The male relative, who the Hebrew text refers to ambiguously as “a certain one”, was more than happy to buy Elimelech’s land and make sure it staed in the family. However, when Boaz informed him that he would have to marry Ruth as well, he refused. Although he said, “I cannot redeem it”, it seems that the truth was that this man did not want to redeem, for doing so would “jeopardize my own inheritance”. This speaks to the very real cost of marrying Ruth. Likewise, Boaz’s manner of proceeding suggests that he did in fact want to marry Ruth. He directed the conversation in such a way as to catch the closest relative by surprise and provoke an objection. (I see your sneakiness, Boaz, and I admire you for it.)
The result of all of this was that Boaz bought the land and married Ruth. In doing so, he not only succeeded in protecting and providing for his new wife, but he also entered into the ancestral line of Jesus Christ, who was descended from their first child, Obed. Therefore, while the other relative was overly concerned with having descendants to carry on his name, Boaz managed to get his name in the greatest genealogy of all time.

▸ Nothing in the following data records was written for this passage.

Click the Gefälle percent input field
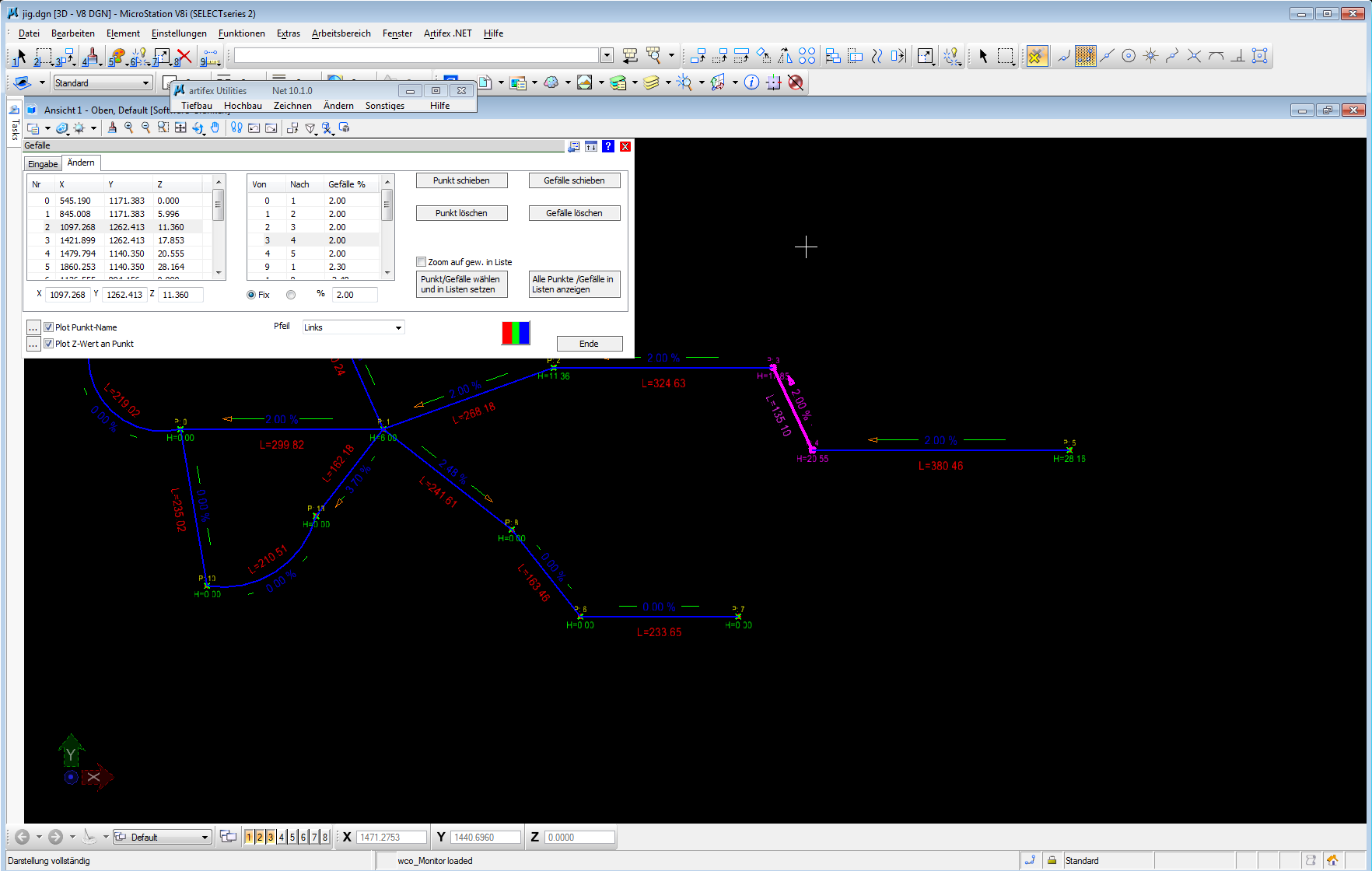(x=355, y=295)
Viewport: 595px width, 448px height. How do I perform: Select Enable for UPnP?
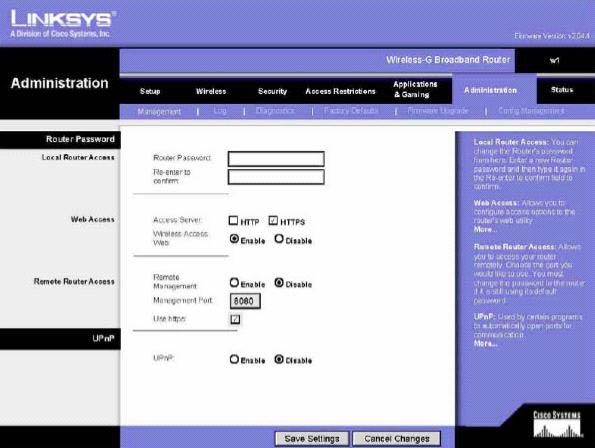[234, 359]
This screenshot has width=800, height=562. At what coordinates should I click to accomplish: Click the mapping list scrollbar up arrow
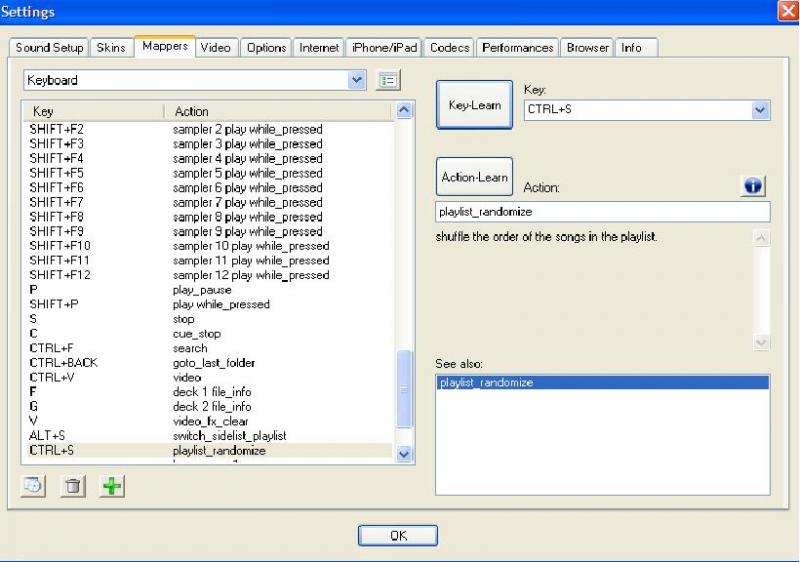(x=404, y=111)
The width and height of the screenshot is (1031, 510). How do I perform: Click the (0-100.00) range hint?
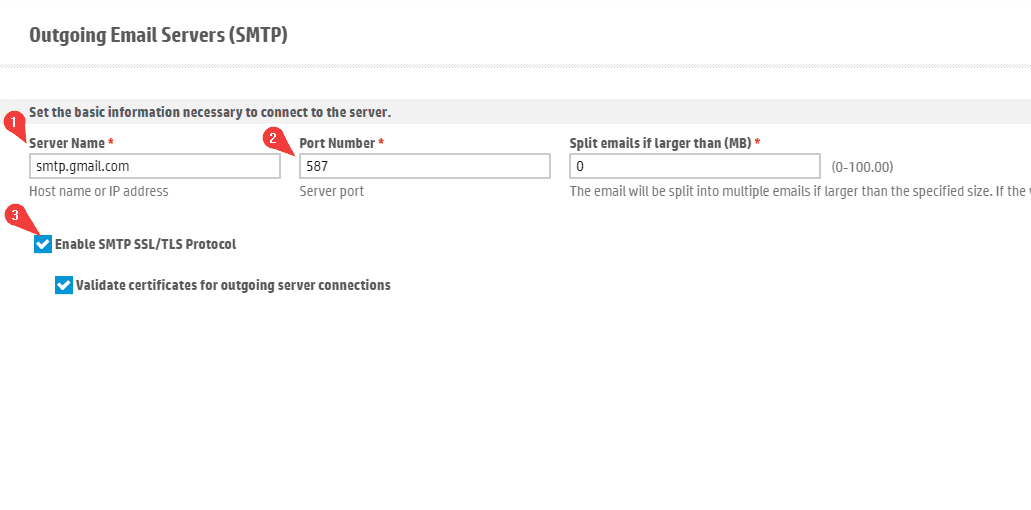pyautogui.click(x=862, y=167)
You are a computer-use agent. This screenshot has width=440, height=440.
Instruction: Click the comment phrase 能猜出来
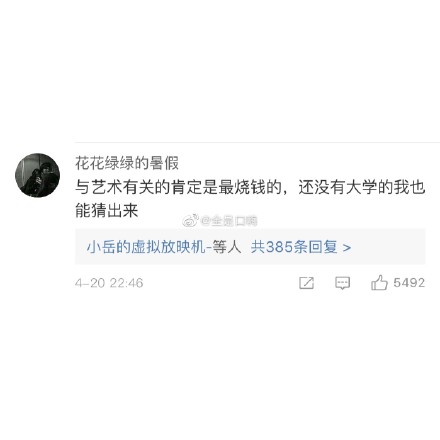tap(107, 210)
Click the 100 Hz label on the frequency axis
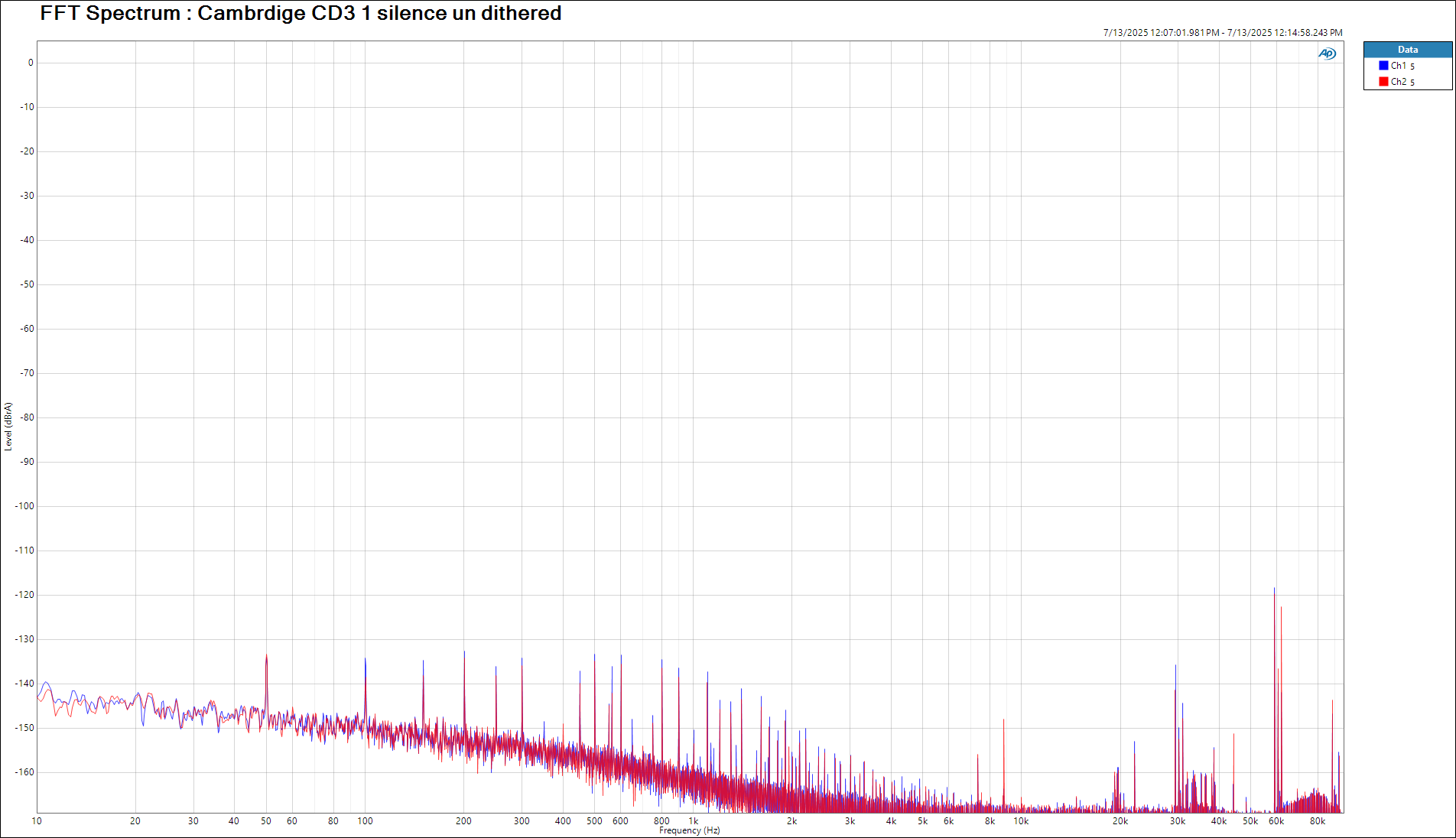The width and height of the screenshot is (1456, 838). coord(365,821)
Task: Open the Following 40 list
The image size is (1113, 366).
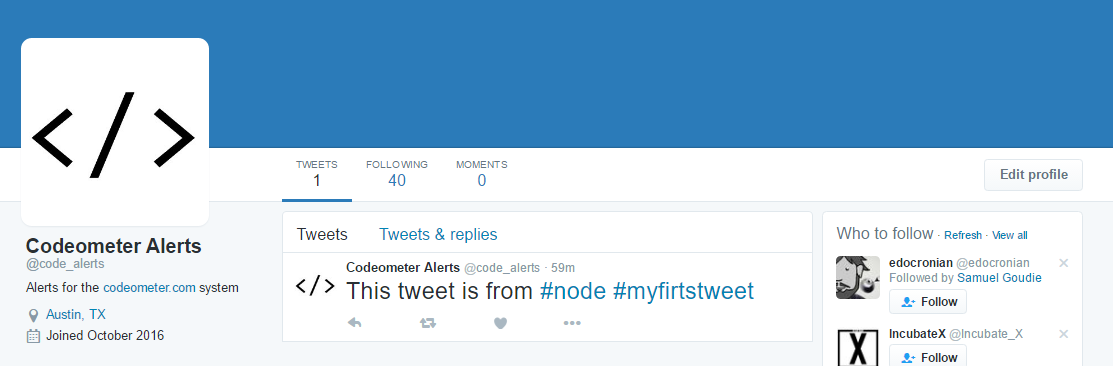Action: (397, 174)
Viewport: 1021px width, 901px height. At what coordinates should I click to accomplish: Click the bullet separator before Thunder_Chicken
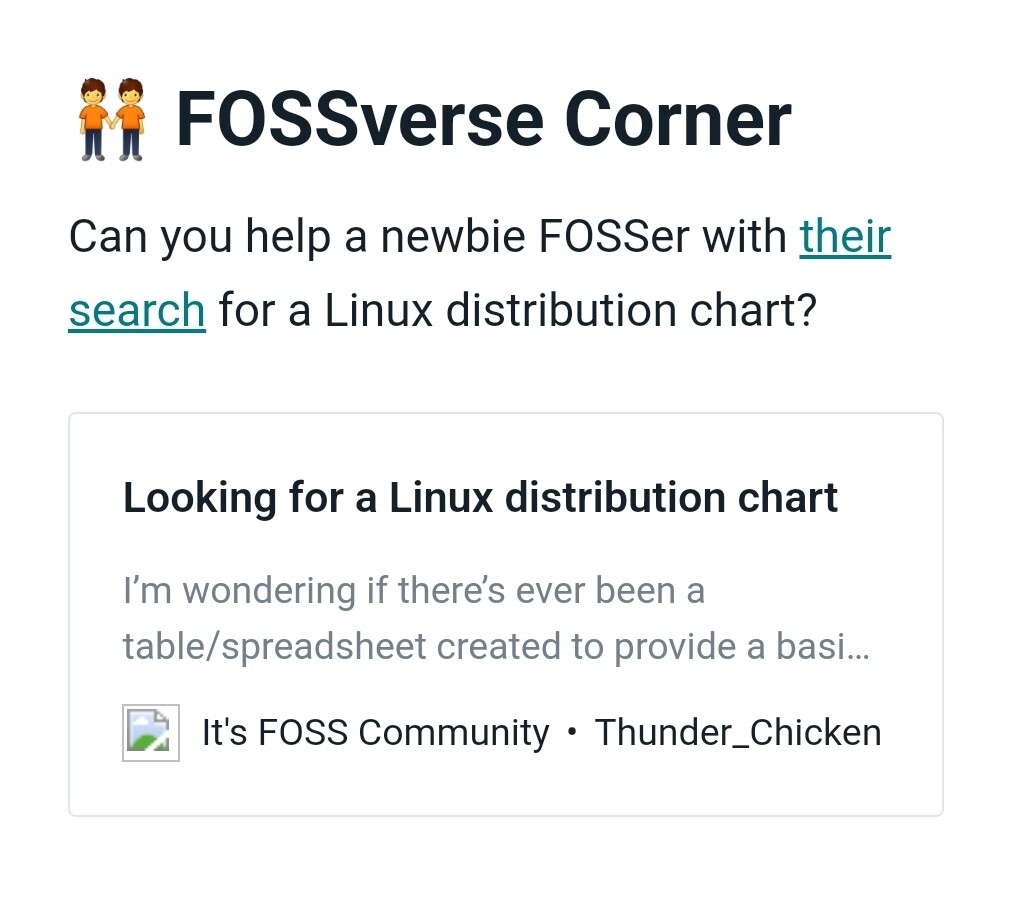(x=572, y=732)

The real point I want to draw out in all of this is that Boaz used his power for good. He acted to protect Ruth from those who might exploit her, and he refrained from exploiting her himself. Placed in a similar situation to what many powerful men encounter today, Boaz did not become an abuser. Rather, he became a protector. In so doing, he was honored by the Lord and is worthy of honor by all of us.
This story reminds us that bad behavior by men in power is not inevitable, nor is it excusable. Godly men will choose to protect the women around them rather than abusing them. They will choose to help the vulnerable rather than exploiting them. They will put the needs of others ahead of their own desires. There are still men today who act like Boaz and are defenders of women. They are worthy of honor. Likewise, there are women who are defenders of vulnerable children, and so on and so forth. All of these people are heroes in the manner of Boaz. Let us recognize their heroism in a world that seems increasingly dark, and let us remember the lessons of the Book of Ruth as they apply to our present situation.